A log-space Turing machine has a read-only input tape, a write-only output tape and uses at most $O(\log n)$ space in its read-write work tapes. The classes $L$ and $NL$ contain those languages which are decided by deterministic or nondeterministic log-space Turing machines, respectively. The two-way Turing machines may move their head on the input tape into two-way (left and right directions) while the one-way Turing machines are not allowed to move the input head on the input tape to the left.
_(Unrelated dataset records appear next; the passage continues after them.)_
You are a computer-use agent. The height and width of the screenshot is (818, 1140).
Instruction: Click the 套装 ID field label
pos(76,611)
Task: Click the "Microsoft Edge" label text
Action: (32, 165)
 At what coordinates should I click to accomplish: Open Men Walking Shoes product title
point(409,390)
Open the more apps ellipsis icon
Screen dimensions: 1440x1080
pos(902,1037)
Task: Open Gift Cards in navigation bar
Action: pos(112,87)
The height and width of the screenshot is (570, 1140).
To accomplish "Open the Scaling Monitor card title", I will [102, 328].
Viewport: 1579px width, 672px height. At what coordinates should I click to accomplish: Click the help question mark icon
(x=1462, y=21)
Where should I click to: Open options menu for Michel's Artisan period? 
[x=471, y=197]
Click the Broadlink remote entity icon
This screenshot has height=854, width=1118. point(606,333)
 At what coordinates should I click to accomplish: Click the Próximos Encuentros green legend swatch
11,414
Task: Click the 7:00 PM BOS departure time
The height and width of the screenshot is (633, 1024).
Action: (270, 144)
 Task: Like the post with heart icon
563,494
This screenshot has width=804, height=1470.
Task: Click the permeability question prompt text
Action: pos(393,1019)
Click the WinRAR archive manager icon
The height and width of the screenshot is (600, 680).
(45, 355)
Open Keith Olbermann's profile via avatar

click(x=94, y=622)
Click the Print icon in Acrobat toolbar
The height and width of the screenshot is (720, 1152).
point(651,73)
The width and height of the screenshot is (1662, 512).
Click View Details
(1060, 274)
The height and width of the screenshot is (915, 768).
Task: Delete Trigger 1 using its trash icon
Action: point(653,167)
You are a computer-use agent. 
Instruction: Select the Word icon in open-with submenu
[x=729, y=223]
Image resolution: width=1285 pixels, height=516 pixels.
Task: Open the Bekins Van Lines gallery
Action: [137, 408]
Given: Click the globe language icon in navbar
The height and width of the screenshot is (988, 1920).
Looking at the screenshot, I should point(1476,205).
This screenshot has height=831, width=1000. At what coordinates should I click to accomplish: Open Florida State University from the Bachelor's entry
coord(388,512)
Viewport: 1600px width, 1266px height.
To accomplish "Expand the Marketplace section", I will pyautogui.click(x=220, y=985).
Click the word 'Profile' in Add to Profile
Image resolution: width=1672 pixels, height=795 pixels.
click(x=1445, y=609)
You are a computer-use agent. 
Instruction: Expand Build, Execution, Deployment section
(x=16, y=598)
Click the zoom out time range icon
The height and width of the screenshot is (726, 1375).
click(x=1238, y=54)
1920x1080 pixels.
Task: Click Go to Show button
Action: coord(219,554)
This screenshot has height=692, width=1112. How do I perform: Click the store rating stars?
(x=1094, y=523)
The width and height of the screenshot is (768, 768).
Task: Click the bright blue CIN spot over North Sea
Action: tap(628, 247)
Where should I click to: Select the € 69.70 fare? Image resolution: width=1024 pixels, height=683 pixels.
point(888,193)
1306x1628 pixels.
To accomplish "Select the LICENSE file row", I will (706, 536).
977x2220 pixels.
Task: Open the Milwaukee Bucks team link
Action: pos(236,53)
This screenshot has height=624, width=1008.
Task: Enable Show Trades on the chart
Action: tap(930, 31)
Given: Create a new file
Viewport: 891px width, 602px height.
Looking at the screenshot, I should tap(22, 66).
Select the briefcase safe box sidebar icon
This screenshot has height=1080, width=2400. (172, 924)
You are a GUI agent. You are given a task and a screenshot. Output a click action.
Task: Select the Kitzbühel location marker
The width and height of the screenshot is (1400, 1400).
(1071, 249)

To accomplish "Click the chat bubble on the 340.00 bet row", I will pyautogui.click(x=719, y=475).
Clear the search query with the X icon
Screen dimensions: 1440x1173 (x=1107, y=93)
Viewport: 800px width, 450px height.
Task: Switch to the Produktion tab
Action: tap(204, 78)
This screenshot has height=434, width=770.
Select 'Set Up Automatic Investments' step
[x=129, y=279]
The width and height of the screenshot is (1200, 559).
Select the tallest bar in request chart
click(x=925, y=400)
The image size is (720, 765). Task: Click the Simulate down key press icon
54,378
Hartmanis and Mahaney have investigated the classes $1L$ and $1NL$ of languages recognizable by deterministic one-way log-space Turing machine and nondeterministic one-way log-space Turing machine, respectively. They have shown that $1NL \subseteq L$ if and only if $L=NL$.

See the paper here(it is free to download):


I wonder this question:

Is $L \subset 1NL$ when $L \neq NL$?

Moreover, I wonder this another question:

Is there any reference that shows whether at least one of the options $L \subset 1NL$ or $1NL \subset L$ or $L = 1NL$ should be true?

Thanks in advance!!!


Define the language $BACKPOINTER$ to have words of length $n+t\log n$, divided to $1+t$ parts, one of length $n$ and the rest of length $\log n$, by commas such that $BACKPOINTER=\{(x,p_1,\ldots,p_t)\mid x_{p_i}=1 \forall i\}$. It should follow from some standard one-way communication complexity bound that $BACKPOINTER$ needs at least $t$ bits of memory stored after $x$ is read. So for any $t\gg \log n$, $BACKPOINTER\in L\setminus 1NL$.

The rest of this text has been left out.